Finally the war closed, and the day of freedom came. It was a
momentous and eventful day to all upon our plantation. We have been
expecting it. Freedom was in the air, and had been for months.
Deserting soldiers returning to their homes were to be seen every day.
Others who had been discharged, or whose regiments had been paroled,
were constantly passing near our place. The "grape-vine telegraph"
was kept busy night and day. The news and mutterings of great events
were swiftly carried from one plantation to another. In the fear of
"Yankee" invasions, the silverware and other valuables were taken from
the "big house," buried in the woods, and guarded by trusted slaves.

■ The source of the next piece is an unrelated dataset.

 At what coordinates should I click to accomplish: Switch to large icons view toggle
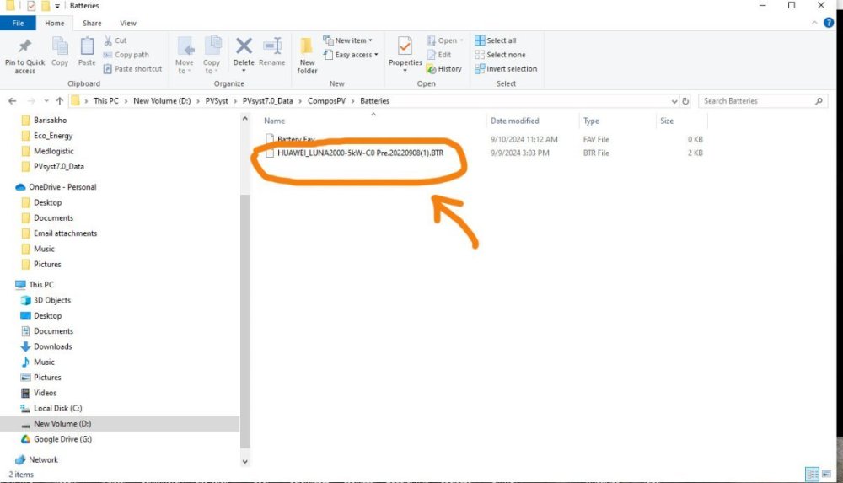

Woe be to any one who would have attempted to disturb the buried
treasure. The slaves would give the Yankee soldiers food, drink,
clothing -- anything but that which had been specifically intrusted
[sic] to their care and honour. As the great day drew nearer, there
was more singing in the slave quarters than usual. It was bolder, had
more ring, and lasted later into the night. Most of the verses of the
plantation songs had some reference to freedom. True, they had sung
those same verses before, but they had been careful to explain that
the "freedom" in these songs referred to the next world, and had no
connection with life in this world. Now they gradually threw off the
mask, and were not afraid to let it be known that the "freedom" in
their songs meant freedom of the body in this world. The night before
the eventful day, word was sent to the slaver quarters to the effect
that something unusual was going to take place at the "big house" the
next morning. There was little, if any, sleep that night. All as
excitement and expectancy. Early the next morning word was sent to
all the slaves, old and young, to gather at the house. In company
with my mother, brother, and sister, and a large number of other
slaves, I went to the master's house. All of our master's family were
either standing or seated on the veranda of the house, where they
could see what was to take place and hear what was said. There was a
feeling of deep interest, or perhaps sadness, on their faces, but not
bitterness. As I now recall the impression they made upon me, they
did not at the moment seem to be sad because of the loss of property,
but rather because of parting with those whom they had reared and who
were in many ways very close to them. The most distinct thing that I
now recall in connection with the scene was that some man who seemed
to be a stranger (a United States officer, I presume) made a little
speech and then read a rather long paper -- the Emancipation
Proclamation, I think. After the reading we were told that we were
all free, and could go when and where we pleased. My mother, who was
standing by my side, leaned over and kissed her children, while tears
of joy ran down her cheeks. She explained to us what it all meant,
that this was the day for which she had been so long praying, but
fearing that she would never live to see.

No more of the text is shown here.